Протестантская цветовая гамма едва ли сильно отличается от тех, что в течение столетий предписывала в отношении одежды средневековая этика. Однако с приходом Реформации под вопрос поставлены сами цвета — то есть те или иные тона — и только они, а не красители, концентрация или насыщенность тона, как прежде. Некоторые цвета оказываются под запретом, другие — предписано носить. Это отчетливо видно при изучении норм, касающихся одежды, и законов против роскоши, принятых в большинстве протестантских стран: будь то Цюрих и Женева XVI века, будь то Лондон середины XVII века, или пиетистская[434] Германия несколькими десятилетиями позже, или даже Пенсильвания XVIII века. Этим предписаниям следует посвятить научные исследования, которые помогли бы составить представление об эволюции правил и практик, выделить фазы и зоны как ослабления, так и усиления контроля в долговременной перспективе. Многочисленные пуританские и пиетистские секты, побуждаемые ненавистью к мирской суете, усилили строгость и единообразие протестантской одежды (униформа, за которую ратовали анабаптисты Мюнстера еще в 1535 году, всегда привлекала протестантские секты)[435]. Тем самым они придали протестантской одежде в целом не только строгий и старомодный, но и консервативный облик, который принципиально закрыт для веяний моды, изменений, новшеств.

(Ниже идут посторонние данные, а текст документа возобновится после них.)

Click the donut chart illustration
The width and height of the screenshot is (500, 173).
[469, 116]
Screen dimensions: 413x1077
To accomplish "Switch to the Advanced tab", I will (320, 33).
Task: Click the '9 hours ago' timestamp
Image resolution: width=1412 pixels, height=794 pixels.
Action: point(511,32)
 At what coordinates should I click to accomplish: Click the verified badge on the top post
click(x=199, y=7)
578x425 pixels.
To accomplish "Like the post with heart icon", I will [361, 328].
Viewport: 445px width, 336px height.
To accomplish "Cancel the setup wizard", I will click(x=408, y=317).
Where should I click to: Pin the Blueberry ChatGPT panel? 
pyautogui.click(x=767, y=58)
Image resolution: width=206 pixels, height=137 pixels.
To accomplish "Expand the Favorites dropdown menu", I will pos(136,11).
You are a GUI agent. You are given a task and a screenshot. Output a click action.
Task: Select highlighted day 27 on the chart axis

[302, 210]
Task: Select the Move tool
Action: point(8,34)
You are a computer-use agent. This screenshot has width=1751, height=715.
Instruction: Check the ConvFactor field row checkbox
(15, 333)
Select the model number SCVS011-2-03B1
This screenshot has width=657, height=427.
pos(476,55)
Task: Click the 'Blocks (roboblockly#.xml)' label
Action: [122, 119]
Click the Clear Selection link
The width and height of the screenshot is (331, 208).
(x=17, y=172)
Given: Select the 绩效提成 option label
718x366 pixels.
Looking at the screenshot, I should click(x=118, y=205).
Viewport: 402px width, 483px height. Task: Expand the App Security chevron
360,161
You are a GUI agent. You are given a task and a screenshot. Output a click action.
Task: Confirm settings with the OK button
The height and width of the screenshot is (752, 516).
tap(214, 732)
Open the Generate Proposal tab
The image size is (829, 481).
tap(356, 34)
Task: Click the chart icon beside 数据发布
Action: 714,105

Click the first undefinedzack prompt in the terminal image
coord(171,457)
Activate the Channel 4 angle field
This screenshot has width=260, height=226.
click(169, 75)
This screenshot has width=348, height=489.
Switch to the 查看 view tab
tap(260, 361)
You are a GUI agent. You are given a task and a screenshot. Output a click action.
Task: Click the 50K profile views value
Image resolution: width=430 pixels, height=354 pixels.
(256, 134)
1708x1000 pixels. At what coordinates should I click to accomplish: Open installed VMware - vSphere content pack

Однако оставим секты в стороне и вернемся назад, чтобы проследить, каким образом ношение строгой одежды, за которое ратовали все великие реформаторы, обеспечило черному цвету, популярному в Европе уже в XV веке, столь длительный и небывалый успех. Черный протестантов фактически соединился (если не слился) с черным католиков и сделался в результате самым распространенным цветом в европейской одежде с XV по XX век (что не было характерно ни для Античности, ни для большей части Средневековья). Однако проблема не так проста — ведь у католиков существует два черных цвета. С одной стороны, черный королей и знати, ведущий происхождение от бургундского двора эпохи Филиппа Доброго (который всю жизнь носил траур по отцу Иоанну Бесстрашному, убитому в 1419 году) и затем перешедший к испанскому двору как часть бургундского наследства. Испанский двор, по крайней мере до 1660-х годов, задавал моду в кругах знати и устанавливал правила придворного этикета, и все европейские дворы начала Нового времени в той или иной степени подпали под влияние моды на черный цвет. С другой стороны, существует монашеский черный — цвет смирения и воздержанности, а также цвет всех движений, которые в конце Средневековья в том или ином виде стремились восстановить чистоту и простоту ранней Церкви. Это цвет Уиклифа и Савонаролы. Он также станет цветом Контрреформации, которая четко разделила в цветовом отношении церковь с ее богослужением и верующих: по одну сторону — богатство и изобилие, по другую — скромность и умеренность. Когда Карл V Габсбург одевался в черное — а так он поступал почти в течение всей своей жизни, — речь не всегда идет об одном и том же черном цвете. Иногда это аристократический черный, восходящий к пышной моде бургундских герцогских дворов; иногда, напротив, это неприметный монашеский цвет, восходящий к нормам средневековой этики цвета. Именно этот последний цвет сближает его с Лютером и — самое главное — предвещает постепенное схождение католической и протестантской этики, которое в конечном итоге приведет к возникновению — и весьма неожиданному — такого явления, которое в Европе XIX-XX столетий окрестят «буржуазными ценностями[436]».